To obtain the inter-class correlation coefficient, ROIs of the 30 patients were segmented by two radiologists with 5 and 10 years of abdominal imaging experience, respectively. Then, the first radiologist completed the segmentation of the 30 ROIs after 2 weeks to obtain an intra-class correlation coefficient. To enhance the stability and reproducibility, radiomics features derived from the ROIs with both inter- and intra-class >0.75 were retained in the analysis and used in the following study. The first radiologist delineated the remaining ROIs.

Feature Selection and Radiomics Score Calculation

The least absolute shrinkage and selection operator (LASSO) penalized Cox proportional hazards regression, which is appropriate for reducing high-dimensional data, was applied to select the optimal prognostic features in the training cohort. A formula was generated via a linear combination of the screened features multiplied by their respective LASSO Cox coefficients. Then, the formula was used to calculate the Rad-score of each individual. The median Rad-score was applied as a cutoff that stratified patients into the high-risk group with short survival time and the low-risk group with long survival time. The association of Rad-score with OS was estimated using the Kaplan-Meier survival analysis, and the difference in survival between the stratified subgroups was determined using the log-rank test.

Rad-Score Assessment

Both 3-year and 5-year OS were described and analyzed in the training and test cohorts. The distribution of Rad-score in the 3-year survival group and the dead group was illustrated in a violin plot (box plot in the middle and a density plot on the side); Wilcoxon rank-sum test was used to analyze the significant difference. In addition, the prognostic accuracy of the Rad-score for the 3-year survival group and the dead group was assessed through the time-dependent receiver operating characteristic (ROC) analysis and the correlated area under the ROC curve (AUC). Rad-score for the 5-year survival group and the dead group was analyzed using the same processes.

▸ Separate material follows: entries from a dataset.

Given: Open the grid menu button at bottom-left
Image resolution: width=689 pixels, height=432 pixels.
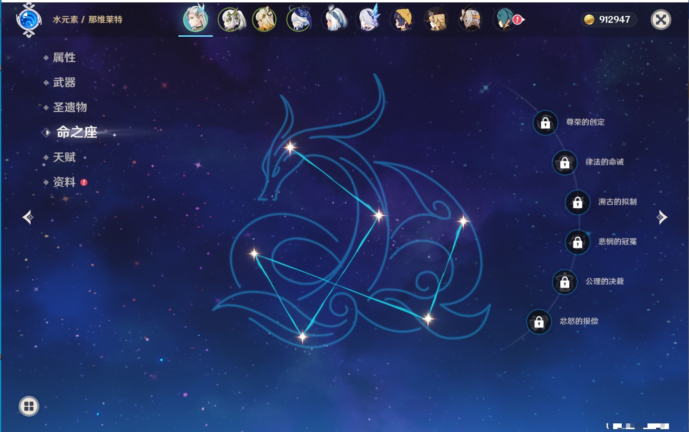Looking at the screenshot, I should tap(29, 406).
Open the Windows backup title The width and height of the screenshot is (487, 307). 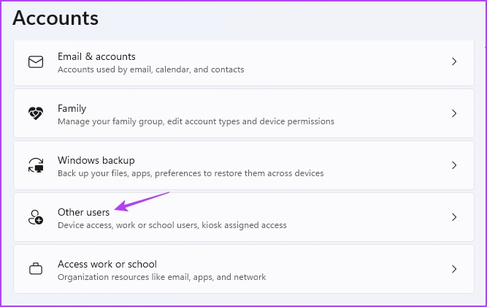click(96, 161)
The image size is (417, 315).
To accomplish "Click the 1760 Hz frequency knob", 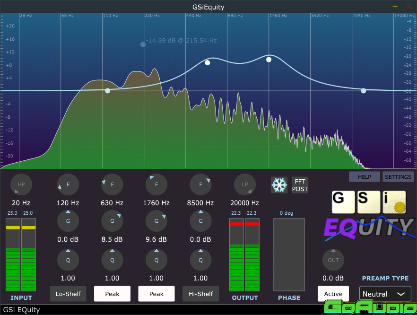I will click(156, 184).

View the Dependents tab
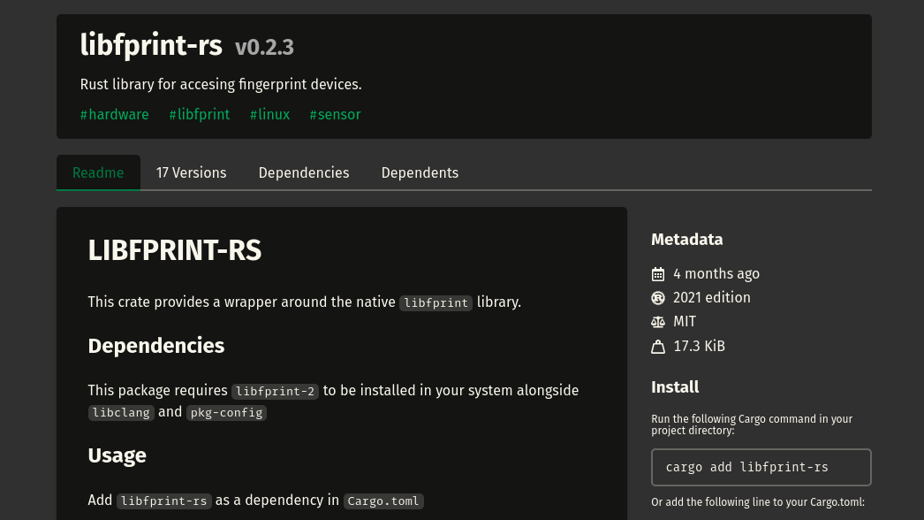pyautogui.click(x=420, y=172)

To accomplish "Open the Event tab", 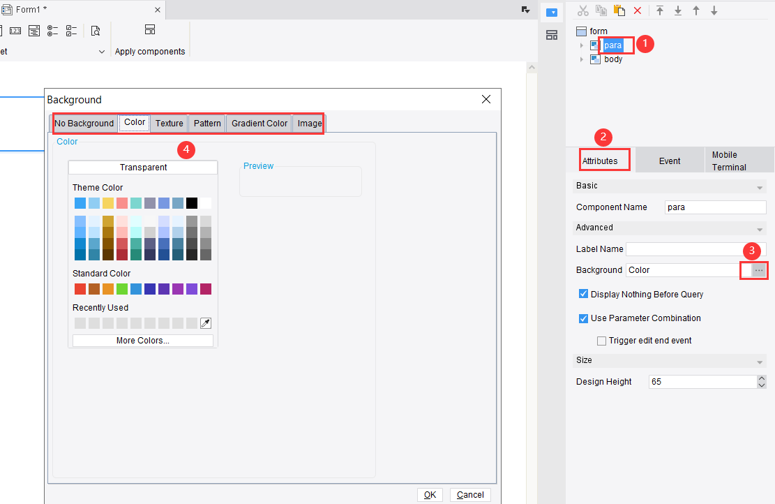I will click(670, 161).
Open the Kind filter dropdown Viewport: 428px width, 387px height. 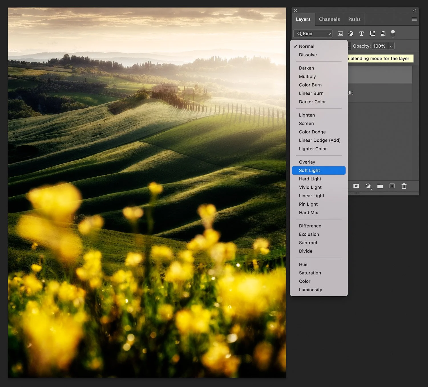(x=312, y=34)
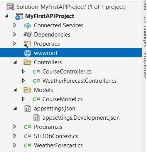Collapse the appsettings.json node
This screenshot has width=147, height=152.
(x=15, y=109)
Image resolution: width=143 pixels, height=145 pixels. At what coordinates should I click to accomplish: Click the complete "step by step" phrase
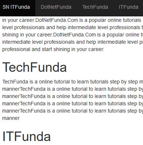point(124,82)
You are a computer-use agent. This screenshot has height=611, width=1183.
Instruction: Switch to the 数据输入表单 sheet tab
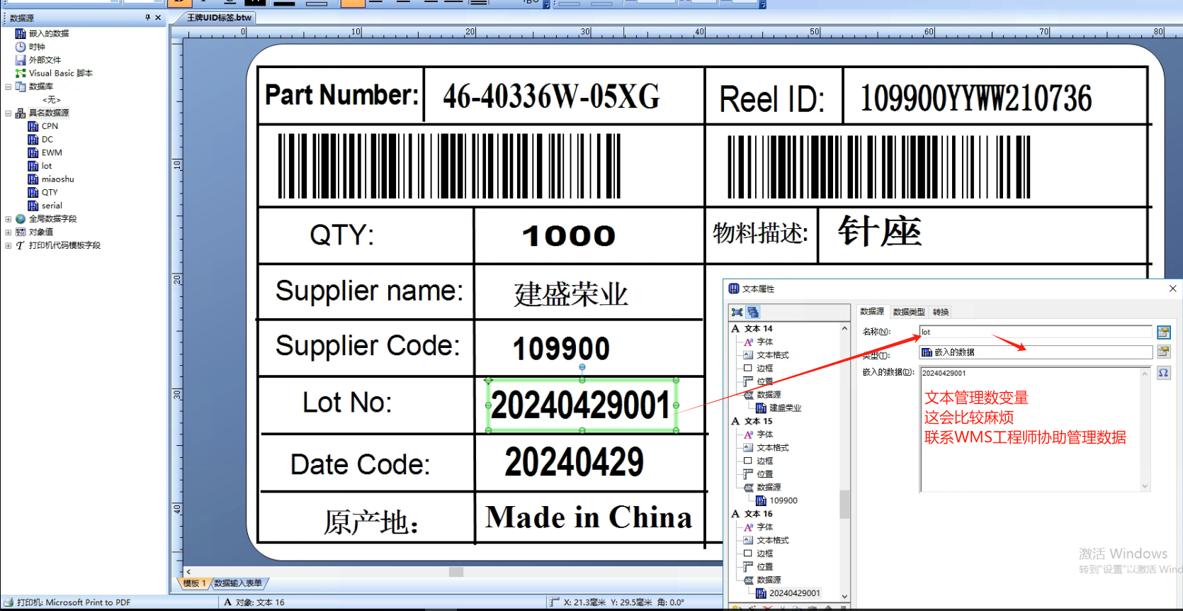tap(238, 583)
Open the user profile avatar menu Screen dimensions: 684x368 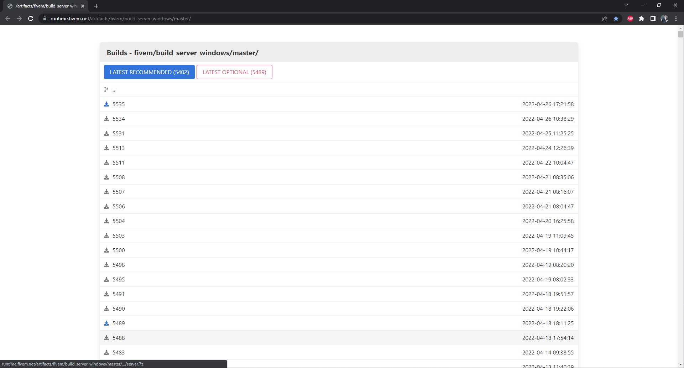click(664, 19)
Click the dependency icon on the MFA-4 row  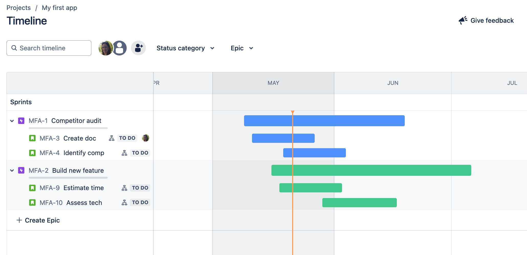pyautogui.click(x=125, y=153)
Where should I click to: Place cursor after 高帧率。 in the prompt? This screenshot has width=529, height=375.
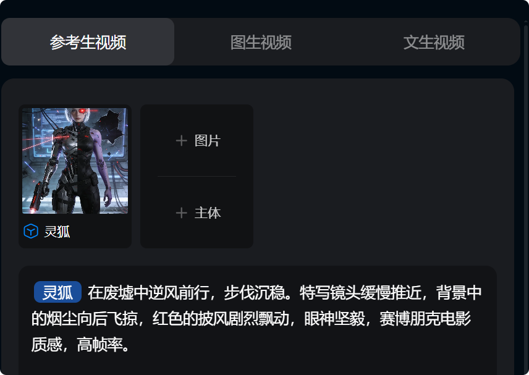(130, 345)
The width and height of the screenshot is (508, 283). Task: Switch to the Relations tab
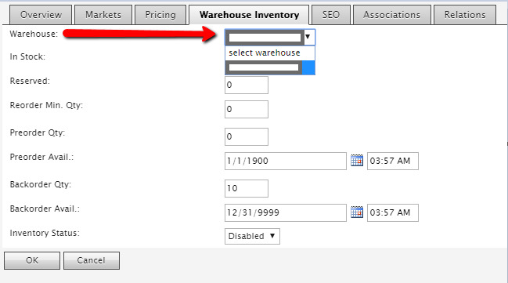(x=465, y=15)
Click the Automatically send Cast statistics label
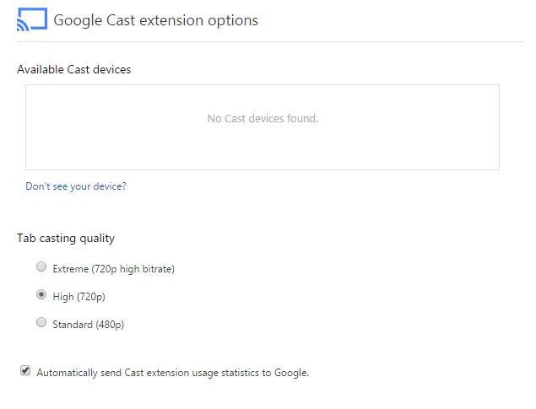Viewport: 536px width, 409px height. coord(173,373)
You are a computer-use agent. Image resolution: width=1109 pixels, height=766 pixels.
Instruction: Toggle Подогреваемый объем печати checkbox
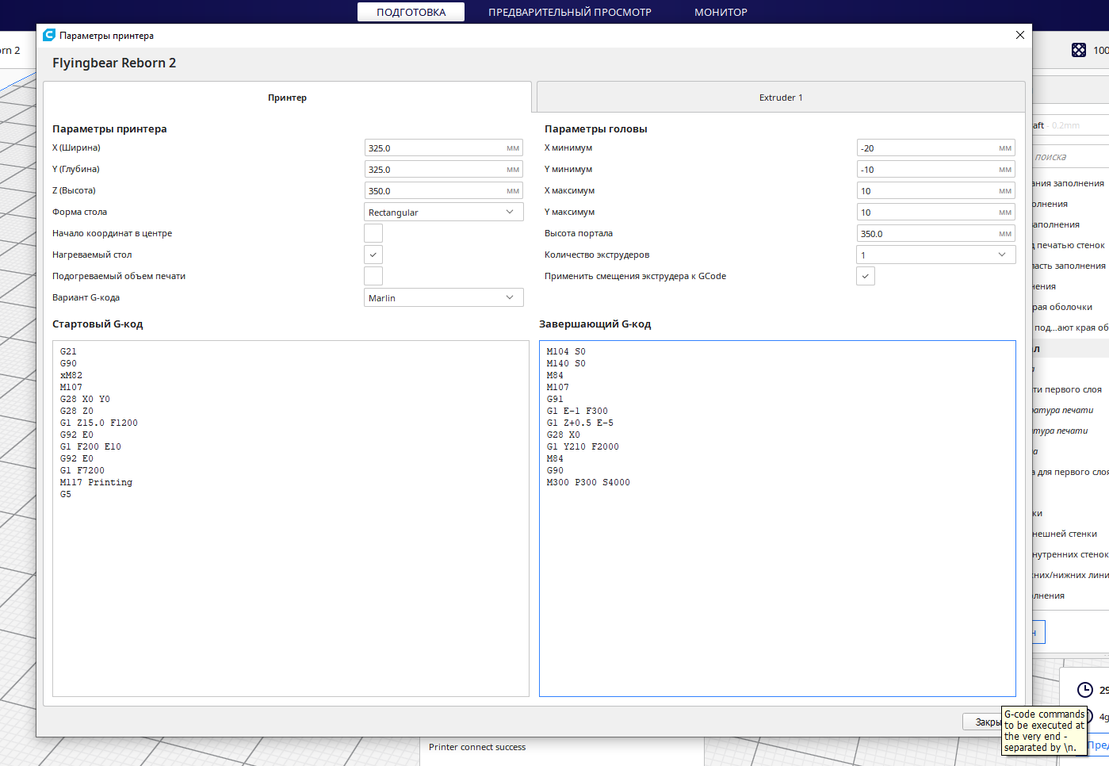373,276

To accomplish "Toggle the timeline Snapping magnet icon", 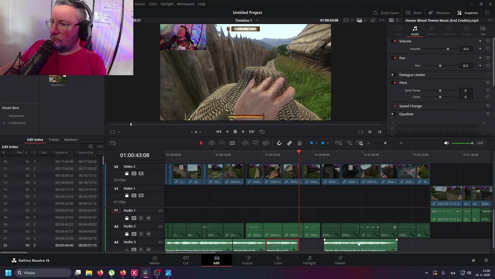I will (x=279, y=143).
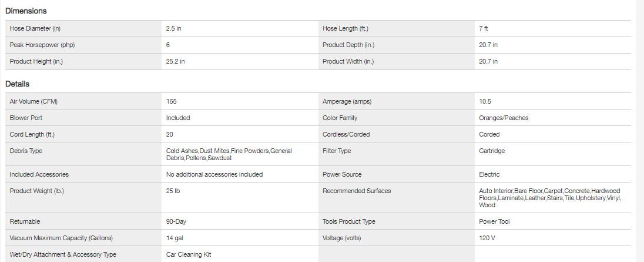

Development of the Clinical and Radiomics Nomograms

Clinical factors were assessed for their impact on OS by the univariable and multivariable Cox regression analysis in the training cohort. The clinical nomogram for probability prediction of 3- and 5-year OS was developed based on the multivariable Cox regression analysis. Independent prognostic clinical factors were selected through the last step, and Rad-score was used to develop the radiomics nomogram by the multivariable Cox regression analysis. The variables were no longer excluded in this section. The relative hazard ratio (HR) of each factor from the two nomograms was obtained simultaneously. The severity of multicollinearity among variables was detected using the Variance inflation factor (VIF) before the nomograms development regarding respective multivariable Cox regression. If VIF was <10, the multicollinearity was low.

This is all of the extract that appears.